Reviparin treatment was significantly better when it was initiated very early after symptom onset at 7 days (less than 2 hours: 30 percent reduced risk; 30 of 1,000 events prevented; between 2 to 4 hours: 19 percent reduced risk; 21 of 1,000 events prevented; between 4 to 8 hours: 15 percent reduced risk; 16 of 1,000 events prevented; and greater than 8 hours: 6 percent increased risk. There was an increase in life-threatening bleeding at 7 days with reviparin and placebo (17 [0.2 percent] vs. 7 [0.1 percent], respectively); but the absolute excess was small (1 more event per 1,000) compared with the reductions in the primary outcome (18 fewer per 1,000) or mortality (15 fewer per 1,000).
"Reviparin is considerably less expensive than other antithrombotic agents, such as bivalirudin, … and can be given subcutaneously. Its use is relatively straightforward and can be used in both developed and developing countries. Therefore, the benefits of reviparin represents a moderate but important globally applicable advance in the management of patients with acute MI," the authors conclude.

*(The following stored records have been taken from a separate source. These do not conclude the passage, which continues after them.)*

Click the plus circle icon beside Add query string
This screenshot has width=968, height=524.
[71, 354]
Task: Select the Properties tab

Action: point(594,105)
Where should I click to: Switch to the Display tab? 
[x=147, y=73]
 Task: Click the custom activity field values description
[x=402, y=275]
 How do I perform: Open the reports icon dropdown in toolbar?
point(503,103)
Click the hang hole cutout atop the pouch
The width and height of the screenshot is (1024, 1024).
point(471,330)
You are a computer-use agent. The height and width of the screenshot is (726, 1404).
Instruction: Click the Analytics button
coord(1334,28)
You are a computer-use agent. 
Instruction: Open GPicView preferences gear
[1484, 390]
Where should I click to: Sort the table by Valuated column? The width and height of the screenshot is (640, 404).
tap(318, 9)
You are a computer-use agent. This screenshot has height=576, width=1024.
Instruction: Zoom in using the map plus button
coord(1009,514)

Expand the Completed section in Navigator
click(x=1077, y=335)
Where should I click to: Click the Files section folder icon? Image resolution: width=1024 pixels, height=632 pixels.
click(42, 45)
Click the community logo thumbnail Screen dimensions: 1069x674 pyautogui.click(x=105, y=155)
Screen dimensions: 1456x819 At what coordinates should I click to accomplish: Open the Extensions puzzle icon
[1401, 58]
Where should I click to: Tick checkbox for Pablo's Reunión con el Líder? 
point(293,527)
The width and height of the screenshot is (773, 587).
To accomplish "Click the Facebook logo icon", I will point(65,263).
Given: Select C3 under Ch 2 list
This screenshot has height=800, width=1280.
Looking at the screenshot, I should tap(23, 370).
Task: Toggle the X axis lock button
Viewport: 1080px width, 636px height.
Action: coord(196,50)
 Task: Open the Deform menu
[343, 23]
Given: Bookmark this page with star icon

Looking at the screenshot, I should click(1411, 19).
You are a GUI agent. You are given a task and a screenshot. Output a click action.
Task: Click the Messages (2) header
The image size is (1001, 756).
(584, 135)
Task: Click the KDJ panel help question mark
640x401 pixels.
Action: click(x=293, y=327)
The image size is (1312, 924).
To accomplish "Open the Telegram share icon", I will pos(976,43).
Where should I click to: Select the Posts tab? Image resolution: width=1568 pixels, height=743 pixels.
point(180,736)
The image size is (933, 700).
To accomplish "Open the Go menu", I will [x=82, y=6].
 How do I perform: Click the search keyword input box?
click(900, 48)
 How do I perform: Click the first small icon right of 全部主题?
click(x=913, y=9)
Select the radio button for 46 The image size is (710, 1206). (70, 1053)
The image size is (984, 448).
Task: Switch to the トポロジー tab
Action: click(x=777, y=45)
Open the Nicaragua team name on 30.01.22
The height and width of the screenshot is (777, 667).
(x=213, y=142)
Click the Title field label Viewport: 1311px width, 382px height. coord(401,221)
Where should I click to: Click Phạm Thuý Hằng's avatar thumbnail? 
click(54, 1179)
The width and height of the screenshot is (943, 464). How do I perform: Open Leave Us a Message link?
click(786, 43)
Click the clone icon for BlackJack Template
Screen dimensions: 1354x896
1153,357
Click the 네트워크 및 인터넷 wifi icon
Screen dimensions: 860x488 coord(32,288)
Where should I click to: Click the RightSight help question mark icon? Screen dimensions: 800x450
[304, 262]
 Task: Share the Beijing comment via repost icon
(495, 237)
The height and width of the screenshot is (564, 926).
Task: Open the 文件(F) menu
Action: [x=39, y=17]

In a related study in this week's JAMA, a widely applicable, inexpensive therapy was found to have no effect on death rates when treating patients who had an acute ST-segment elevation myocardial infarction (STEMI), a heart attack with a specific finding on the electrocardiogram.
Shamir R. Mehta, M.D., M.Sc., of McMaster University and Hamilton Health Sciences, Hamilton, Ontario, Canada, and colleagues evaluated the effects of high-dose glucose-insulin-potassium (GIK) infusion on patients with acute STEMI. GIK is a low-cost therapy that has been speculated to improve mortality in heart attack patients.
The study (a merger of CREATE and Estudios Cardiologicas Latin America Study Group, ECLA [CREATE-ECLA]) was conducted in 470 centers worldwide among 20,201 patients with STEMI who presented within 12 hours of symptom onset. The average age of patients was 58.6 years, and evidence-based therapies were commonly used. Patients were randomly assigned to receive GIK intravenous infusion for 24 hours plus usual care (n = 10,091) or to receive usual care alone (controls; n = 10,110).
The researchers found: "The CREATE-ECLA trial demonstrated that high-dose GIK solution given for 24 hours in patients presenting with acute STEMI has a neutral effect on mortality, cardiac arrest, and cardiogenic shock. The goal of our study was to reliably assess the effects of high-dose GIK in preventing mortality and major cardiovascular events in patients with STEMI. Given that there were more than 1,900 deaths in the study, it was well powered to detect even a moderate effect on mortality," the authors write. "The very high adherence to the protocol and the excellent 30-day follow-up (99.85 percent) provide confidence in the validity of our findings and suggest that it is very unlikely that the current regimen of high-dose GIK is of any material benefit in reducing mortality in patients with STEMI."